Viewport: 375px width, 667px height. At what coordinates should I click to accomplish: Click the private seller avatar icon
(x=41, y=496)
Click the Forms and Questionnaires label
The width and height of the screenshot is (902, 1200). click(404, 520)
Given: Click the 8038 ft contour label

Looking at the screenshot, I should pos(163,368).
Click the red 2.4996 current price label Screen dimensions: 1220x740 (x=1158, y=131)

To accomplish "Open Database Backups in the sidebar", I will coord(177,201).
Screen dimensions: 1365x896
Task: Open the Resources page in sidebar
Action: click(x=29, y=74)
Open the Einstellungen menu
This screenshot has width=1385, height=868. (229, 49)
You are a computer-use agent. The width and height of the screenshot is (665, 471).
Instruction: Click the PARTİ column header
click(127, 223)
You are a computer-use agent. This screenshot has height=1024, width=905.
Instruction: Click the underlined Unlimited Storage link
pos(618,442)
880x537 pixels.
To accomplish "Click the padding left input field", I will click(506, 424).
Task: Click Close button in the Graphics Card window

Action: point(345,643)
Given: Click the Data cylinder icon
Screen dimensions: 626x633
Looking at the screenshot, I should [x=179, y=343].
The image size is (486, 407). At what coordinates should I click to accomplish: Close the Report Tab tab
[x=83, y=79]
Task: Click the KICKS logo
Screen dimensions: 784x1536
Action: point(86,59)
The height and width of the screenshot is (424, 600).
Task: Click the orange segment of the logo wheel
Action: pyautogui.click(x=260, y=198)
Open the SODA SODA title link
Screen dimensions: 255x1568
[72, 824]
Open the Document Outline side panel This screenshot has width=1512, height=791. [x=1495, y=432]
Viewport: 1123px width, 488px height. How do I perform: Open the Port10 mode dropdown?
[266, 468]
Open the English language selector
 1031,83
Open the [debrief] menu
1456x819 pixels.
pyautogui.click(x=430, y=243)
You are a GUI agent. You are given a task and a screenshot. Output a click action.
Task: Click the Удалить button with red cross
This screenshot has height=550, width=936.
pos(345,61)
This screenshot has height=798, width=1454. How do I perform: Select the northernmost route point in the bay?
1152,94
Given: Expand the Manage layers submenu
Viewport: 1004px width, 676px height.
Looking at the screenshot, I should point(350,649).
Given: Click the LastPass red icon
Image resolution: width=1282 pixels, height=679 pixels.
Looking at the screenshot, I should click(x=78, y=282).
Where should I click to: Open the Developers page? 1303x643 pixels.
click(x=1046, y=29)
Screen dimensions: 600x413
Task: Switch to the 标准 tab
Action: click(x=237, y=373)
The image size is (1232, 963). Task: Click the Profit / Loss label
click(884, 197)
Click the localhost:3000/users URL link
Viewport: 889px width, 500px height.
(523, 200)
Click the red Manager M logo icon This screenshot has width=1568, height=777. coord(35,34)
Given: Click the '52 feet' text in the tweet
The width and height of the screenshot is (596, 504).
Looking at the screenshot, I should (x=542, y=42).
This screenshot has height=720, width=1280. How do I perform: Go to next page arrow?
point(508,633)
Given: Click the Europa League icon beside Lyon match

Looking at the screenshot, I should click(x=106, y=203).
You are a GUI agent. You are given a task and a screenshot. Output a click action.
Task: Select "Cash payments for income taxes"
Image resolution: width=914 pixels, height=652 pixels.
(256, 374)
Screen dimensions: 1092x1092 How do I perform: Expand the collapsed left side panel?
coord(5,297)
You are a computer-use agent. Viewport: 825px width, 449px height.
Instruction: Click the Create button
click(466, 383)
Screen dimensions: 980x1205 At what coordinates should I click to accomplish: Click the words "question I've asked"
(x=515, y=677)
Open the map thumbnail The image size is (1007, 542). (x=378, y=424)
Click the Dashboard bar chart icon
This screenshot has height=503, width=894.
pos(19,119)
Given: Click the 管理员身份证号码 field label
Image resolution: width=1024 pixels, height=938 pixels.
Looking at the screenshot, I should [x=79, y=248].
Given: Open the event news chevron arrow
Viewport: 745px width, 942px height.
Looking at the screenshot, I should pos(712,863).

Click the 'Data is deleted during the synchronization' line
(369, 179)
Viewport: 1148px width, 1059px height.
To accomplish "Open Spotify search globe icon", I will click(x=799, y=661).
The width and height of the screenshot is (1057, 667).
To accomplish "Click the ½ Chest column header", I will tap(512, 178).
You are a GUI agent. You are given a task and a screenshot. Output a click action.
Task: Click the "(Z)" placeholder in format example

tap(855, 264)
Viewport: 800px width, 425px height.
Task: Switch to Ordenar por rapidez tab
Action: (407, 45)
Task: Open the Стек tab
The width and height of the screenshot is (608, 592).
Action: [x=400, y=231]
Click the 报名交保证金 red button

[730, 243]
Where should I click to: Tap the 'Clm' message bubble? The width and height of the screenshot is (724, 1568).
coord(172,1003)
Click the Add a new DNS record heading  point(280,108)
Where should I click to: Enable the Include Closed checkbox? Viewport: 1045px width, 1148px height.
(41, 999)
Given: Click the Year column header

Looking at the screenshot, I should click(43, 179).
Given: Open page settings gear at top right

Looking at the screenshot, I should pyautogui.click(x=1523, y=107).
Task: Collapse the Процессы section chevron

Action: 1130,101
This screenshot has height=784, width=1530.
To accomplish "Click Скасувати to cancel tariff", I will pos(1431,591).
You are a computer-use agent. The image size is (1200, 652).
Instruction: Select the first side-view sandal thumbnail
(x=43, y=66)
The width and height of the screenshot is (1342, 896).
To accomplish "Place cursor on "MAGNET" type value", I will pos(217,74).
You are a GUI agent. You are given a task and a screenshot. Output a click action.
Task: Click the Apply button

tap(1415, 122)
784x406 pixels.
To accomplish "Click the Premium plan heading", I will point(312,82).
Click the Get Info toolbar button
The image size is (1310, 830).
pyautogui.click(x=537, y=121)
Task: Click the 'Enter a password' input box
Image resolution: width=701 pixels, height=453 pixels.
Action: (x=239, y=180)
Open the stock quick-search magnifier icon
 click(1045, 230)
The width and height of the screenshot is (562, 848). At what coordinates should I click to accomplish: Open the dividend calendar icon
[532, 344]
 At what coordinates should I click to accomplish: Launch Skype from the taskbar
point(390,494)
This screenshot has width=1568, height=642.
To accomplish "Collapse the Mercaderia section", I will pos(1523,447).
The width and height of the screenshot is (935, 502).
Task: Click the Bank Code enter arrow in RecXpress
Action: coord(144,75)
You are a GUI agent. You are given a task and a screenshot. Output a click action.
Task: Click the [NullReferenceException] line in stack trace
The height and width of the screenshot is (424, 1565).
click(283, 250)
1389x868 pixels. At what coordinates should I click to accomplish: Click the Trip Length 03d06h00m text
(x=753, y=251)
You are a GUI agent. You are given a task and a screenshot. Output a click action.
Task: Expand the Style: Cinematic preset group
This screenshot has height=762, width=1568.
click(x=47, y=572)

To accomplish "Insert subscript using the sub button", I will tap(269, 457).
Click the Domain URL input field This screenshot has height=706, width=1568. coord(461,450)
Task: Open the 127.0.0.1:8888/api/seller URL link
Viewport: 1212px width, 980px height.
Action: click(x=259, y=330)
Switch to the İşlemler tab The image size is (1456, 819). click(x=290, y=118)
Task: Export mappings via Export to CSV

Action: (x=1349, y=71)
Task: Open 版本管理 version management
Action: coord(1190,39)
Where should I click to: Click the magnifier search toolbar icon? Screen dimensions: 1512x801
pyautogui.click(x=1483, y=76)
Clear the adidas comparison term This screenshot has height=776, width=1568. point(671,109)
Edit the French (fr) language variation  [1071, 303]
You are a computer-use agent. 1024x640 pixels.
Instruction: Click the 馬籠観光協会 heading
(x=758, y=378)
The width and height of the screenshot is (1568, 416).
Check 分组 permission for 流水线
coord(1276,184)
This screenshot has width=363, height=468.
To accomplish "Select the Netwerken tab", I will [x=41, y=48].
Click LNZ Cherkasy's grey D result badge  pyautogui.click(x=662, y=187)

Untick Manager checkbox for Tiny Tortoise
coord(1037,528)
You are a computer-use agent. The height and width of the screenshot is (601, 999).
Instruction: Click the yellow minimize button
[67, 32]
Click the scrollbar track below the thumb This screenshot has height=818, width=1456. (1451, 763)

### STATED GOAL:
Rewrite the rows starting at the line containing "Given: Click the 管理员身份证号码 field label" and ending at the line containing "Looking at the screenshot, I should click(43, 179).", replacing "checkbox" with "tick box" and leaving everything else the same.

### TASK RESULT:
Given: Click the 管理员身份证号码 field label
Image resolution: width=1024 pixels, height=938 pixels.
Looking at the screenshot, I should [x=79, y=248].
Given: Open the event news chevron arrow
Viewport: 745px width, 942px height.
Looking at the screenshot, I should pos(712,863).

Click the 'Data is deleted during the synchronization' line
(369, 179)
Viewport: 1148px width, 1059px height.
To accomplish "Open Spotify search globe icon", I will click(x=799, y=661).
The width and height of the screenshot is (1057, 667).
To accomplish "Click the ½ Chest column header", I will tap(512, 178).
You are a GUI agent. You are given a task and a screenshot. Output a click action.
Task: Click the "(Z)" placeholder in format example

tap(855, 264)
Viewport: 800px width, 425px height.
Task: Switch to Ordenar por rapidez tab
Action: (407, 45)
Task: Open the Стек tab
The width and height of the screenshot is (608, 592).
Action: [x=400, y=231]
Click the 报名交保证金 red button

[730, 243]
Where should I click to: Tap the 'Clm' message bubble? The width and height of the screenshot is (724, 1568).
coord(172,1003)
Click the Add a new DNS record heading  point(280,108)
Where should I click to: Enable the Include Closed tick box? Viewport: 1045px width, 1148px height.
(41, 999)
Given: Click the Year column header

Looking at the screenshot, I should click(43, 179).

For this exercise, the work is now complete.